Quel financement pour le climat en Belgique ? Vu la fragmentation des politiques « climat » entre les 3 régions, il n’y a pas d’entente pour édifier une politique cohérente belge. Par rapport aux années 90, on a doublé la production de GES dans les transports en Belgique, tandis que dans les autres secteurs, il y a une tendance à la baisse, mais ce notamment en raison de la délocalisation de la production de nos biens de consommation, dont les émissions de GES ne sont dès lors pas prises en compte. Bref; allons manifester à Paris le 29 novembre avec Oxfam et sa campagne Cultivons.be !

Raphaël Stevens : de l’effondrement à la résilience

Raphaël Stevens et co-auteur du livre Comment tout peut s’effondrer avec Pablo Servigne.

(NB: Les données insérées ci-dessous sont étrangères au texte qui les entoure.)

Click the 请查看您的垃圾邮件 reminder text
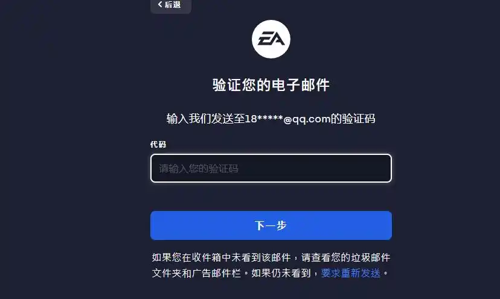The width and height of the screenshot is (500, 299). (345, 257)
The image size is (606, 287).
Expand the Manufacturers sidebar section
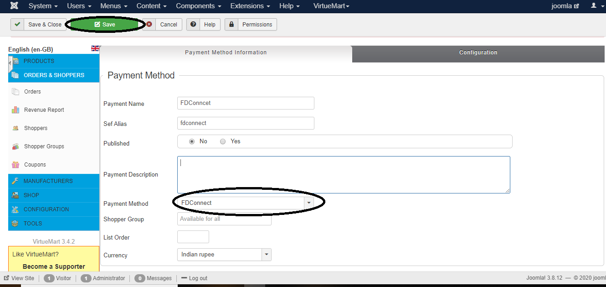point(48,181)
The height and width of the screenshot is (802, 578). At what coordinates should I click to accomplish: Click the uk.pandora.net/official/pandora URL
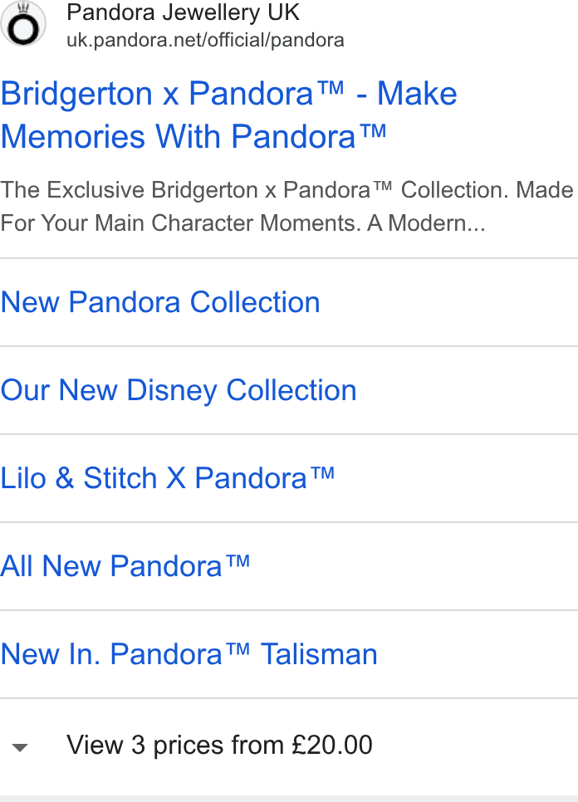205,40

Certaines personnes doutent encore, pourtant, les faits amènent une grande certitude. Les catastrophes ne se conjuguent plus au futur mais au présent : baisse des rendements agricoles, crise des migrants, maladies infectieuses, conflits armés, finances sont de plus en plus incontrôlables…

Le doute est une justification des politiques pour ne pas agir, ils se basent sur la croissance qui appartient au passé ! Ces prétextes servent à verrouiller le changement. Les financiers attendent un retour sur investissement et cela interdit le changement également.

Qu’il s’agisse de notre alimentation ou du chauffage, l’énergie contrôle notre vie. 90 entreprises mondiales sont responsables à la hauteur de 63% des émissions de GES depuis années 50. Comme on a besoin de la puissance thermique des énergies fossiles pour assurer le changement, on se tire une balle dans le pied. On a aussi besoin d’un système financier stable pour assurer notre santé, infrastructures…

A cela s’ajoute un verrouillage cognitif : c’est comme l’exemple de la grenouille dans l’eau chaude (elle ressort aussi vite qu’elle est rentrée si elle se jette dans l’eau chaude, mais y reste jusqu’à en crever si l’eau chauffe petit à petit !).

Le technofix (une technologie une fois choisie auto-entretient le modèle technique qu’il sous-tend) bloque aussi le changement politique. Si on sait ce qui se passe grâce aux travail des scientifiques, l’accumulation des données, des connaissances n’est pas suffisante.

Il faut regarder la catastrophe en face et avoir des « alternatives énergies » crédibles. Raphaël Stevens se sent personnellement triste, parfois déprimé ou impuissant. Notre corps physique a des limites. Les mauvaises nouvelles sont difficiles à accepter. Pour aller de l’avant, en mettant toutes les émotions sur le tapis, il faut faire le deuil d’une sortie en douceur en en parlant avec vos proches, cela permet d’avancer, ne plus avoir peur de souffrir, de sortir de la désespérance, de la peur de culpabiliser et de montrer de la détresse.

Ne cachons plus nos émotions. Le déni est un refoulement de masse qui pousse à voter extrême droite, qui amène au burn-out, etc. Solutions : il faut développer la résilience intérieure avec d’autres et se préparer aux chocs !

Retrouver les métiers d’antan. Ex. redécouvrir les propriétés des plantes pharmaceutiques, opter pour l’alimentation naturelle, réouvrir des fabriques de pains, rétablir le lien avec la nature et la terre, y compris en ville. Les activistes du Keelbeek ont reçu un ordre d’expulsion, ils ont besoin de soutien.Toutes ces initiatives sont des jeunes pousses qu’il faut nourrir et encourager.